### Source document
-
1. Re: calculate count distinct according to time
Alex Kerin May 2, 2012 7:21 AM (in response to chandler.zhang)This should be straightforward, but I cannot get my head around it.
I can get part of the way there with: lookup(attr([Install]),first())
but then cannot think of a way to sum the values (you can't partition a table calc by another). Maybe Richard Leeke or someone else can help.
I tried using a filter to get rid of the other appearances of the id after the first date, but to no avail either.
-
Book3.twbx.zip 28.4 KB
-
-
2. Re: calculate count distinct according to time
chandler.zhang May 2, 2012 7:49 AM (in response to Alex Kerin)There's a solution in
http://community.tableau.com/message/168597#168597
I have downloaded the twbx file. But I don't know how he did it. I tried to create the calculated fields as he did. But I got a mass in my result. I am trying to check what I missed
-
3. Re: calculate count distinct according to time
Jonathan DrummeyMay 3, 2012 8:45 AM (in response to chandler.zhang)
Hi Chandler,
Attached is an implementation of Joe Mako's calcs using a variation of Alex's sample data that includes some duplicate records to make sure things work right.

### Information provided

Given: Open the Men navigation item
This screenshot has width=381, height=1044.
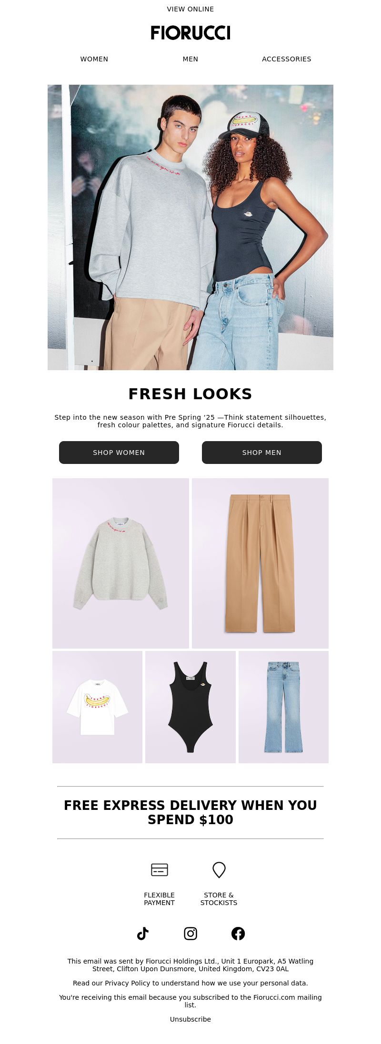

### Tasks to perform
- 1) Please reproduce the passage of the count-distinct forum thread from "but then cannot" to "no avail either." word for word.
- 2) Extend the forum thread about counting distinct values over time, picking up after its final sentence.

### Expected results
- 1)
but then cannot think of a way to sum the values (you can't partition a table calc by another). Maybe Richard Leeke or someone else can help.
I tried using a filter to get rid of the other appearances of the id after the first date, but to no avail either.

- 2)
Instead of trying to use a count distinct that would have to be compared, what Joe set up is:
1. Identify the earliest month for each user in the data set - that's the Min Month calc, for each of those return 1 no matter how many records there might be, return 0 for every other month/everyone else. This effectively gets the "distinct" part of the count distinct.
2. Sum up the Min Month for each month - that's the Min Month calc, so now we have an accurate count of new users in the month.
3. Create a running sum Min Month - that's the Running Sum calc.
Since you're wanting a count over months, I took the Install (date) field and used the DATETRUNC function to create a Month of Install field. This makes setting the Compute Using for the table calculations easier.
I'm guessing that the problem you are experiencing in your results is in the addressing and partitioning of the (nested) table calculations. They have to be exact or else the calculation fails. In this case, there are three calculations to be set when you go to the Edit Table Calculation on the Running Sum field, by clicking on the Calculated Field combo box: Running Sum, Month Sum and Min Month.
Starting with the lowest level, Min Month needs the Compute Using set to Month of Install. This calculates using a method I hadn't seen before, I'm going to have to add it to my toolbox. Using TOTAL is very cool because it doesn't care about sorting in the partition, which is something that can drive me batty in nested table calcs.
Then the Month Sum needs the Compute using set to ID. This simply sums up the # of Min Months for each month.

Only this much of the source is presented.